Luka was strapped in tight, face and arms burned so deeply I had to turn away. One of the EMTs held up a saline drip on one side of his head. He was unconscious, though seeming to try to waken. “Luka,” Dixxi said. “Luka.”
His eyes fluttered once, then twic
e. “Jacob …” he whispered through cracked lips, the flesh shiny and tight. Then he lapsed back into unconsciousness.
“Dix, you go with him,” I said. “Tucker and I will talk to Mark and wait for …”
“Keira.” Tucker nudged my side. I turned to see two firefighters pulling another gurney around, only this one had a closed body bag on it. A shudder ran through me as I realized it had to be Lev in it. That body had come out of the same apartment.

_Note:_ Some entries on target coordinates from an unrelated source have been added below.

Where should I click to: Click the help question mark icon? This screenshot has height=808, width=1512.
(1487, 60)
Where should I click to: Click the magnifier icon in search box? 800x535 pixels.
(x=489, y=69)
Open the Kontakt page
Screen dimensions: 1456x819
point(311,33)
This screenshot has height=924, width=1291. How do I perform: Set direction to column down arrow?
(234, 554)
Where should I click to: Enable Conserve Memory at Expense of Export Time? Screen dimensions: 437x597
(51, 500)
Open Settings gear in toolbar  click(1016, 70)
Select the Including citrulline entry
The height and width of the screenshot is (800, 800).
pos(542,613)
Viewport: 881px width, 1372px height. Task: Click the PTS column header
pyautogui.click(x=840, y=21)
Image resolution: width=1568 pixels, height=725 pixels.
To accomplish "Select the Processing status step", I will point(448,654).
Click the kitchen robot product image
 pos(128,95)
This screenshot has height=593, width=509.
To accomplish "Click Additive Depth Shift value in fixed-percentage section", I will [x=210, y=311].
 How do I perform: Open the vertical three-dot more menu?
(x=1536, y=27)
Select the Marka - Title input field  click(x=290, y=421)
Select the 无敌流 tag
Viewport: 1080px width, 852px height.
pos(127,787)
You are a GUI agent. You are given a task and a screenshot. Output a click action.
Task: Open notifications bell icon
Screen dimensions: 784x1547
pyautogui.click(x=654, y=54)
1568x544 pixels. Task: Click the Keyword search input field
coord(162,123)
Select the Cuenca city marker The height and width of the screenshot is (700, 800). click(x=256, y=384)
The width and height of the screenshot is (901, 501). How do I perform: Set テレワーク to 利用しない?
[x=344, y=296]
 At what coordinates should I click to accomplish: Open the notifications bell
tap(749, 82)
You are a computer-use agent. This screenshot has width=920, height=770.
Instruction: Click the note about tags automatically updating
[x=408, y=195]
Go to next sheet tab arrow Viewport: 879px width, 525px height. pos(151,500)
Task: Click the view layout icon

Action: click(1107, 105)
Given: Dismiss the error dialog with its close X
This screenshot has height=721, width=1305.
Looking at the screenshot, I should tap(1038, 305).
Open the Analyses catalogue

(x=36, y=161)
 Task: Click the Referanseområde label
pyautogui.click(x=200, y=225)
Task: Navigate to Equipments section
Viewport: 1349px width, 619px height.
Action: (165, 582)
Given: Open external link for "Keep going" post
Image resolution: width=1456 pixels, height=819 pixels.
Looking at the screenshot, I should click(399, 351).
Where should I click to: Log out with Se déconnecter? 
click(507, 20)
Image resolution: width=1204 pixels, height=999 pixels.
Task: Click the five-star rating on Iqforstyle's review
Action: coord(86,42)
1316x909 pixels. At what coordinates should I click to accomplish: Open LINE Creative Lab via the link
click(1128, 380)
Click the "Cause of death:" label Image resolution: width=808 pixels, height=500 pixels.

Dixxi sobbed out loud. “Lev, oh no, Lev …” She clutched at my arm.
“We need to figure out who did this,” Tucker whispered, his face close to mine.
“I know.” I gave Dixxi a quick hug. “Dix, go with Luka, do what you can.” She wiped her face and nodded, knowing what I meant. This was no time to try to persuade the authorities to allow us to take Luka home, as we’d done with Greg the night of the football game. “Where’s your car?”
“Up there.” She pointed to the small compact skewed across the main road. “Keys are in it.”
“Okay. Tucker, park Dixxi’s car up on the side road at the lodge and leave it locked. You and I need to go to the deli and tell Mark.”
“Mark’s coming here,” Dixxi reminded me. “And we need to find Jacob.”
“No, Mark’s not,” I said. “We’ll stop him.” Tucker ran up to Dixxi’s car as she entered the ambulance. “What hospital?” I asked the med tech.
“Emergency clinic up on 1577,” the EMT answered. “Then, I don’t know. Depends on when they can stabilize him. May need to airlift him to Austin or San Antonio.”
“Dix, keep in touch.” I turned away from the ambulance and climbed to the top of the hill to head off Mark. Rudy or someone had set out flares. A deputy was already out there in trademark orange vest, to wave off traffic.
“Hey, James,” I said. “You seen the new deli owner drive up?”
“Nope. No one’s come up yet,” he said. “How come y’all are here?”
“Happened to be here when it happened.”
“Damn.”
“Yeah.” I tried not to think of that body bag below, but then a thought occurred to me. This was a crime scene, or possible crime scene. “James, one of the guys died in the fire, he was sort of a friend. Where would they take the body?”
“Once the coroner gets here and pronounces, they’ll take him on up to the emergency clinic for now,” James explained. “Then, depending on the coroner and investigation by the fire marshal, they’ll release him or send him over to Bexar County Medical Examiner’s.”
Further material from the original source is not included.